_Problem:_ The expected answer holds every line from the first line of the data below through the line containing "Task: Click the Add Element button", exactly as written, and no other line.

===== Provided data

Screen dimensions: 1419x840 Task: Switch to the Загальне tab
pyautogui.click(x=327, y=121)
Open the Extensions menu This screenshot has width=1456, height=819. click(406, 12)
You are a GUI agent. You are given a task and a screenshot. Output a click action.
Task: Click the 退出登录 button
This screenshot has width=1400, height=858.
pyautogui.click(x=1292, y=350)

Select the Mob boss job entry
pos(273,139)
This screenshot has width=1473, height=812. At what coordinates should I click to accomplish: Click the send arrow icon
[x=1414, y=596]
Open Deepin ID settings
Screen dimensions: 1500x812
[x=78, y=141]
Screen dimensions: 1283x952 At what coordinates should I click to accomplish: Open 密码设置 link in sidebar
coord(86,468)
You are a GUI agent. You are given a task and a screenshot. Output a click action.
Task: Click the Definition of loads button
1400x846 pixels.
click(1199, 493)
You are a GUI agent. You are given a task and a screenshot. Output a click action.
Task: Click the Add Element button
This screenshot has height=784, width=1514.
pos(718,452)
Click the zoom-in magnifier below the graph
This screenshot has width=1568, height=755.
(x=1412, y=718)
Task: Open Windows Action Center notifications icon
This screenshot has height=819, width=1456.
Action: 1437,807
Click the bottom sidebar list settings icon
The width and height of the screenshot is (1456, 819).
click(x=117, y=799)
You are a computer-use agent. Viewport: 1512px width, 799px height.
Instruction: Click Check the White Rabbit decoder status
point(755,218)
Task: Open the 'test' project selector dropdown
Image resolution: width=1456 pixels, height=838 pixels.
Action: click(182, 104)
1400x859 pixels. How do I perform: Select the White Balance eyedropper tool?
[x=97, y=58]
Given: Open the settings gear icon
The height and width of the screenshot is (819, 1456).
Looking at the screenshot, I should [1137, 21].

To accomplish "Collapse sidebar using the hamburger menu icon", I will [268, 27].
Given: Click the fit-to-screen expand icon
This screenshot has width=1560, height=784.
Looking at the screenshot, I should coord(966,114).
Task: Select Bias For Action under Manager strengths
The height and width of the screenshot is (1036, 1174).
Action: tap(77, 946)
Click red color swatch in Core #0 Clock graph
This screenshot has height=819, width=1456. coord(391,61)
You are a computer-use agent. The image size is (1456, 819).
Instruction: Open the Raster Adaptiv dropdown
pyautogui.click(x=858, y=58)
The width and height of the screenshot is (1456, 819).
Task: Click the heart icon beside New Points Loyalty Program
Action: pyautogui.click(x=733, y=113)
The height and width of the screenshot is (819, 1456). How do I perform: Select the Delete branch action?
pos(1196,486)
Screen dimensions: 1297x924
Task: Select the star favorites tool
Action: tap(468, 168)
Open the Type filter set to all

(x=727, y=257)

==========

_Exercise output:_
Screen dimensions: 1419x840 Task: Switch to the Загальне tab
pyautogui.click(x=327, y=121)
Open the Extensions menu This screenshot has width=1456, height=819. click(406, 12)
You are a GUI agent. You are given a task and a screenshot. Output a click action.
Task: Click the 退出登录 button
This screenshot has width=1400, height=858.
pyautogui.click(x=1292, y=350)

Select the Mob boss job entry
pos(273,139)
This screenshot has width=1473, height=812. At what coordinates should I click to accomplish: Click the send arrow icon
[x=1414, y=596]
Open Deepin ID settings
Screen dimensions: 1500x812
[x=78, y=141]
Screen dimensions: 1283x952 At what coordinates should I click to accomplish: Open 密码设置 link in sidebar
coord(86,468)
You are a GUI agent. You are given a task and a screenshot. Output a click action.
Task: Click the Definition of loads button
1400x846 pixels.
click(1199, 493)
You are a GUI agent. You are given a task and a screenshot. Output a click action.
Task: Click the Add Element button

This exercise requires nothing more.